Hayao Miyazaki has, once again, given us an amazing story: The Secret World of Arrietty. Like all of his other films, this was based off of a folktale that has been passed on for generations, which of course would be the Borrowers. As much as I enjoy fairytales, I don’t know much about these creatures, but the movie had given a fairly nice introduction to who they are. Borrowers are small people who, obviously borrow. They borrow things they need, in order to live, but only necessary things, or items you won’t miss, like a sugar cube, or a sheet of tissue. Very few of them stay where humans (“beings” the borrowers refer to them as) reside due to the fact that they don’t want to be caught, but the ones who’ve had no problems and have been fine on their own live may stay around human homes, because it’s much easier to acquire items they might need.
Our main character–which is of course, Arrietty–, is a fourteen year old girl who lives with her mom and her dad. They live under the house of our second main character, Sean (in the English version); Sean moved to this house on account of his parents being unable to care for him as he has a weak heart, so they send him off to his aunt’s. Well, as soon as Sean get there, things go awry as he notices Arrietty while she is out retrieving herbs for her mom and flowers for her room; however Arrietty believes that she hid herself well. Her father, being the man of the house, has been the only one to go on borrowings, where he would pick up small things that they would need. Almost like a coming of age thing, it is Arrietty’s time to become a borrower. Problems ensue, and the main story kicks off for the family of borrowers to live peacefully.
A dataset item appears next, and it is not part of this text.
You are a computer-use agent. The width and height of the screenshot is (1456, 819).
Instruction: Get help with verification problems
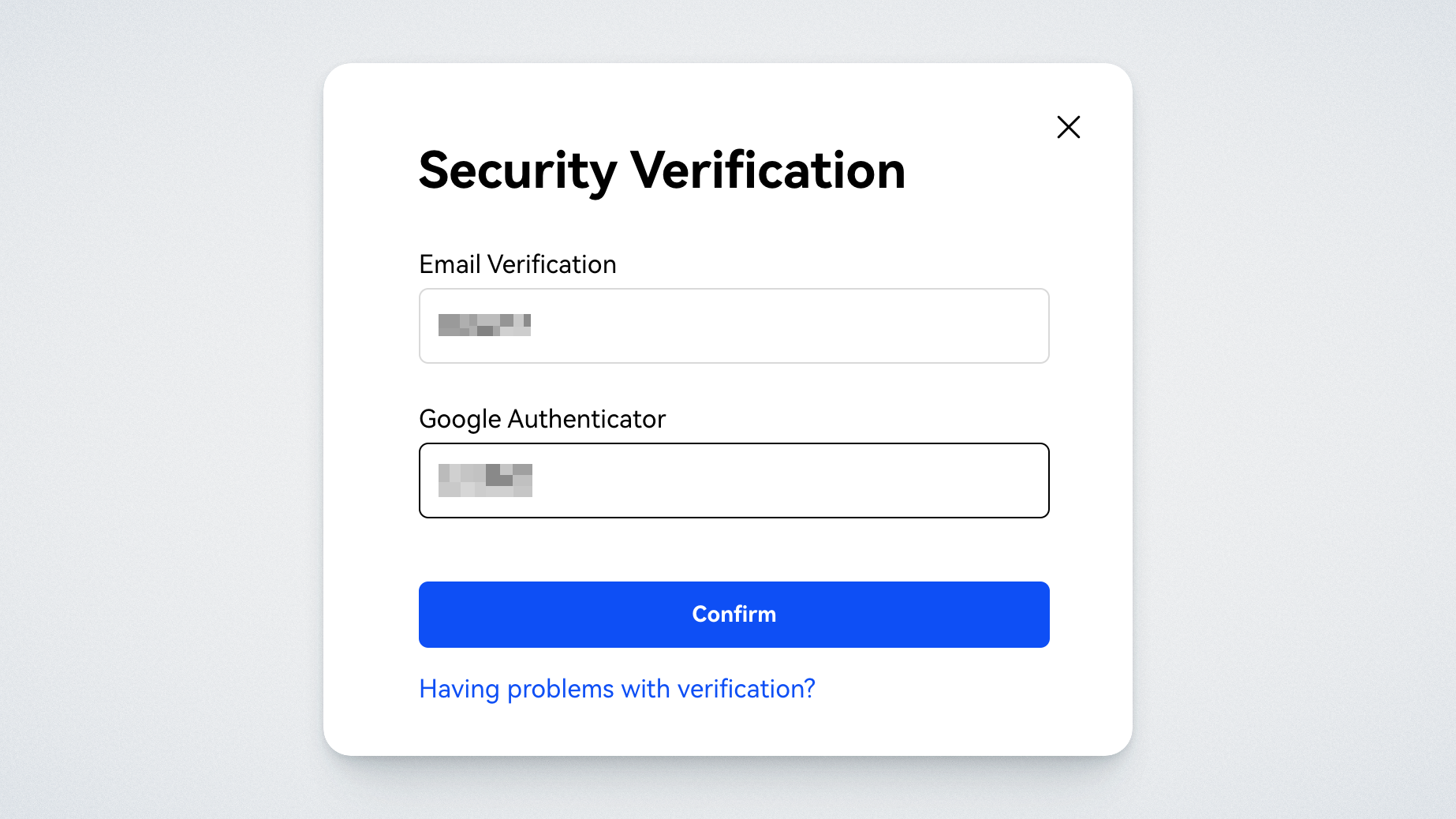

Miyazaki did an excellent job in creating each character; there was little left to wonder about them (all except for Spiller, but he was supposed to remain mysterious), and they were each somehow relatable. My only concern about these characters had been the American voice actors. Arrietty’s voice was perfect, she sounded just like an energetic, strong, fourteen year old teenager, so Disney made a wise choice on who they chose for her (as bad as the song she sung for the credits was…she did justice to the role). As for Sean, they chose a voice actor who was too old for the role; Sean looks as if he was supposed to have been a high school boy, but I don’t know many high school boys with a voice of a twenty year old… The parents sounded a bit young, but that’s somewhat understandable to me. The minor characters such as Spiller and the two aunts were just perfect, and I have no problems. Regardless of any factors, each voice actor put great emotion into giving their character a voice; they really did become the characters, which really made the movie great.
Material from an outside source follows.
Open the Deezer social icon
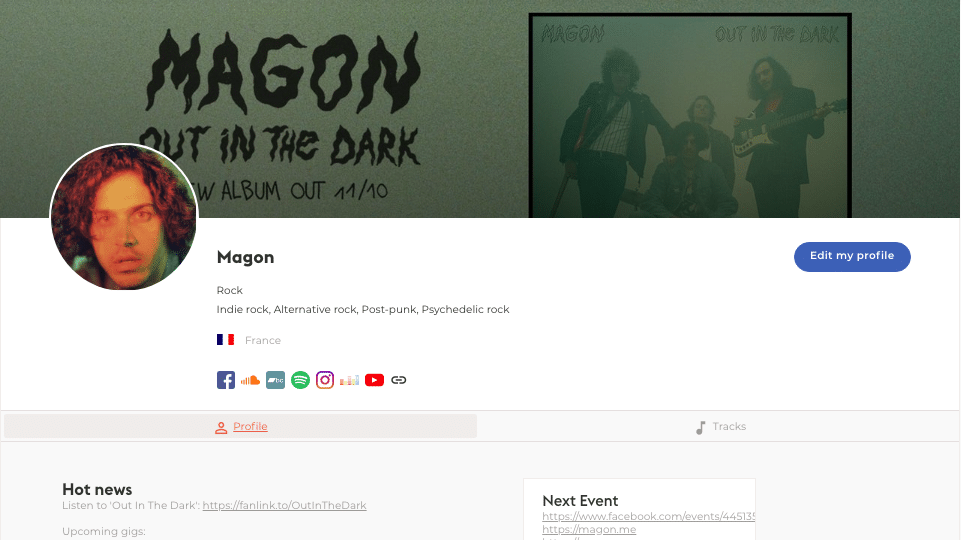The height and width of the screenshot is (540, 961). (x=349, y=381)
The artwork was very familiar; Kiki’s Delivery Service, Spirited Away, Castle in the Sky–we all know these films from our youth (maybe later for some of you older fans), and we all recognise the trademark artwork in every
Miyazaki film. This movie hadn’t disappointed in any way; everything was nicely detailed, and it ran smoothly. Often in animations you’ll notice small flaws in movement or maybe someone in the back has derpy eyes, but once again, it was very smooth and it was nostalgic seeing the unforgettable art style. The colors were very earthy in the film to represent the nature of the borrowers: mythical creatures that live in the forests to hide away from humans.
I think what made the movie stand out even more to me was the music. With the lovely Celtic-themed music sung and composed by Cecil Corbel, the movie just seemed so much more magical. I’ve only just recently started paying attention to OSTs, so maybe in the other Ghibli films the music was just as grand, but the music really stood out to me in this film. When I heard Arrietty’s theme, I knew I needed the OST. The music was just amazing, and it set the mood flawlessly. Of course, once again, Disney got one of their “stars” to sing a song for the movie…It could’ve done without the song as it was crammed into the end credits; I sat through it with my friends as there was still more to see in the credits, but we really didn’t need it. “I’m in Love With My Best Friend” barely touches what goes on in the film; I don’t believe Arrietty and Sean care for each other like that, but I’m not going to go on about my views of the shipping in this film.
Overall, I was very impressed. The ending wasn’t as filling as the other films, however I couldn’t imagine a better way TO end it (I’m not going to spoil that either, so I’ll leave it there). It was a much more happier, lighthearted film than some of the other Miyazaki movies out there; much like Ponyo, it’s a great kids movie (although if you bring them, tell them not to talk during the film!), and it was a very sweet movie to watch. It’s out in theatres now, so go catch it while you can!